Location: Tuskegee, Ala.

Genre: Letter

Topic: Martin Luther King, Jr. - Political and Social Views

Details

During the month of June, the Tuskegee Civic Association (TCA) organized a “crusade for citizenship” to protest a bill which would gerrymander black neighborhoods out of the Tuskegee city limits.1 On 25 June, TCA president Gomillion announced a selective buying campaign, and within the first few weeks local sales plunged by more than seventy-five percent.2 King spoke at a TCA mass meeting on 2 July, and the following week MIA executive secretary Mose Pleasure delivered a $100 donation to the TCA.3

Dr. Martin Luther King, Jr.
President, The Montgomery
Improvement Association
530-C South Union Street
Montgomery, Alabama

Dear Dr. King:

In behalf of The Tuskegee Civic Association and its many friends here in Macon County, I thank you for the inspiring message and generous contribution which you sent to us on last Tuesday evening by the Reverend Mose Pleasure. The message was enthusiastically received by the audience. The check for $100 was deposited to the account of the Association and will be used in financing our efforts in the Crusade for Citizenship, Please extend to the members of The Montgomery Improvement Association our sincere gratutude for their generosity.4

Sincerely,
[signed]
C. G. Gomillion
Dean of Students

cgg:m

1. Senate Bill 291, designed by state senator and White Citizens’ Council leader Sam Engelhardt, would change the boundaries of Tuskegee from a square to a twenty-eight sided figure. Tuskegee mayor Phillip Lightfoot reportedly admitted that the reason for the gerrymander was “obvious. . . . They [African Americans] were getting too close to equality in voting numbers” (“Tuskegee Starts Own Boycott of Whites,” New York Amsterdam News, 29 June 1957). Shortly after the gerrymander became law, Engelhardt introduced a measure to dissolve Macon County’s black majority by abolishing the county and dividing it among five surrounding counties (Rex Thomas, “Details Bared For Abolishing Macon County,” Montgomery Advertiser, 14 July 1957). The TCA continued its crusade until the gerrymandering law was unanimously overturned by the Supreme Court in 1960 (Gomillion et al. v. Lightfoot et al. [364 US. 339]).

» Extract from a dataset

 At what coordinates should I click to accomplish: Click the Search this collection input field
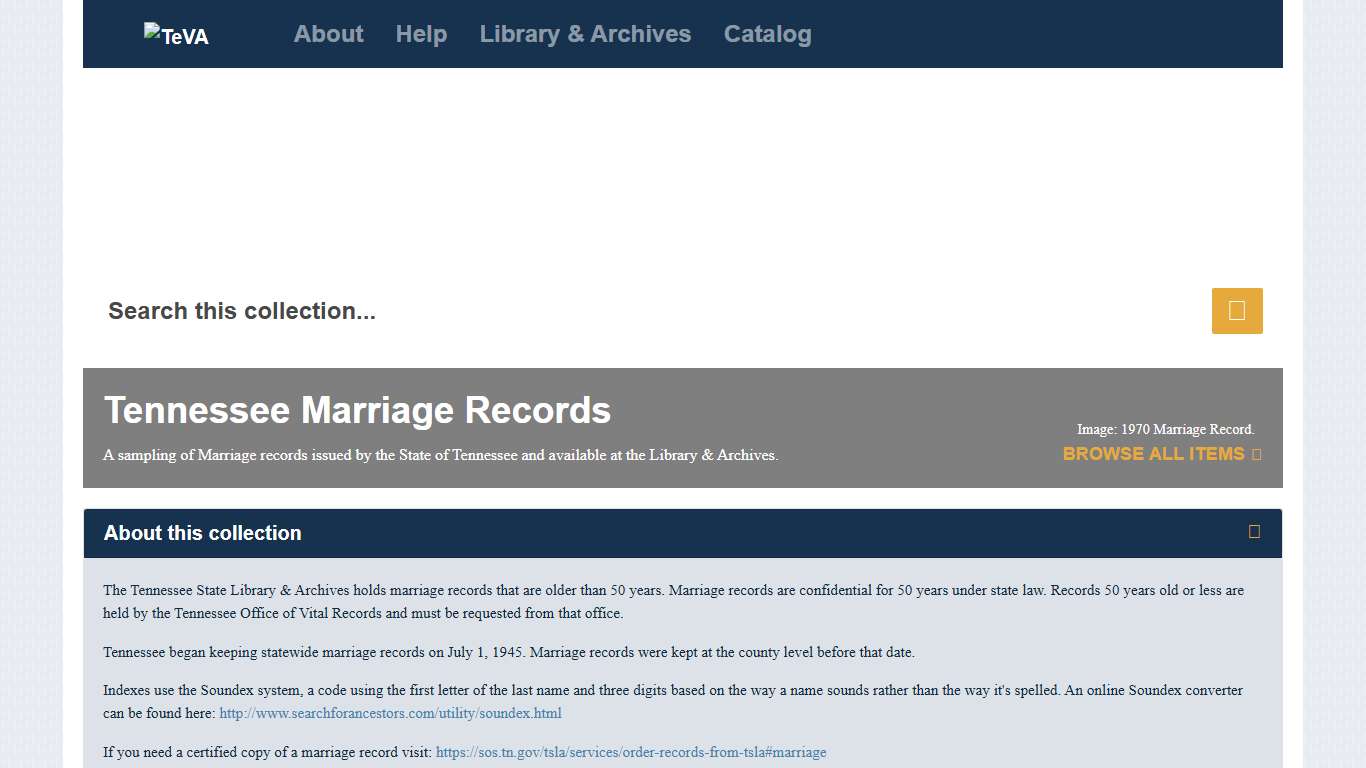[600, 311]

2. Avoiding the word “boycott” due to a statewide anti-boycott law, the TCA adopted a successful “Trade with Your Friends” program (see Stuart Culpepper III, “2,500 Tuskegee Negroes Urged to Boycott Stores,” Montgomery Advertiser, 25 June 1957; John Wofford, “The Ballot Box and the Grocery List,” The Reporter 17 [31 October 1957]: 23-26). Charles Goode Gomillion (1900-1995) earned a B.A. (1928) at Paine College and a Ph.D. (1959) at Ohio State University. In 1928 Gomillion joined the faculty of Tuskegee Institute and later became active in the Tuskegee Men’s Club, an association which sought to improve the delivery of public services to Tuskegee’s black community. Gomillion encouraged the Men’s Club to include women members and change its name to the Tuskegee Civic Association in 1941. A long-time advocate of voting rights, Gomillion spurred the TCA to take a leading role in civic education and voter registration.

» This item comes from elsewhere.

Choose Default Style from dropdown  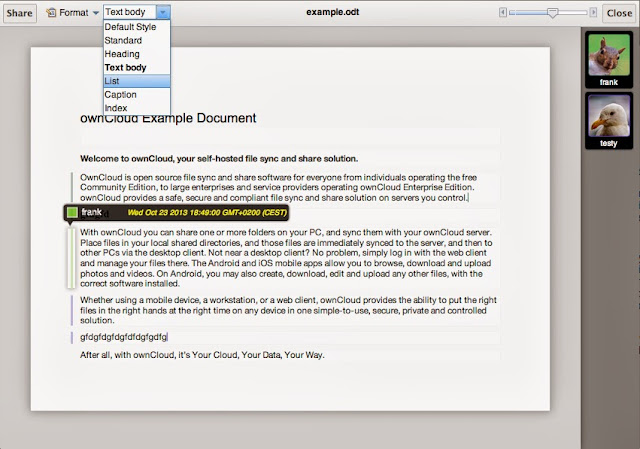click(x=137, y=27)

3. King told the crowd at Washington Chapel AME Zion Church that he “came to be inspired” by them: “You are not seeking to put the stores out of business but to put justice into business” (Culpepper, “2000 Ecstatic Negroes Greet King At Tuskegee,” Montgomery Advertiser, 3 July 1957). Mose Pleasure, Jr. (1928—), born in Mobile, Alabama, graduated with a B.A. (1954) from Dillard University and an M.A. (1956) from Harvard University’s School of Education. Pleasure left a job as alumni secretary for Dillard when King invited him to serve as executive secretary for the MIA. While in Montgomery he also served as King’s pulpit associate at Dexter. Pleasure left Montgomery in 1958 to become pastor at First African Baptist Church in Brunswick, Georgia and later received an M.Div. (1963) from the Interdenominational Theological Center in Atlanta.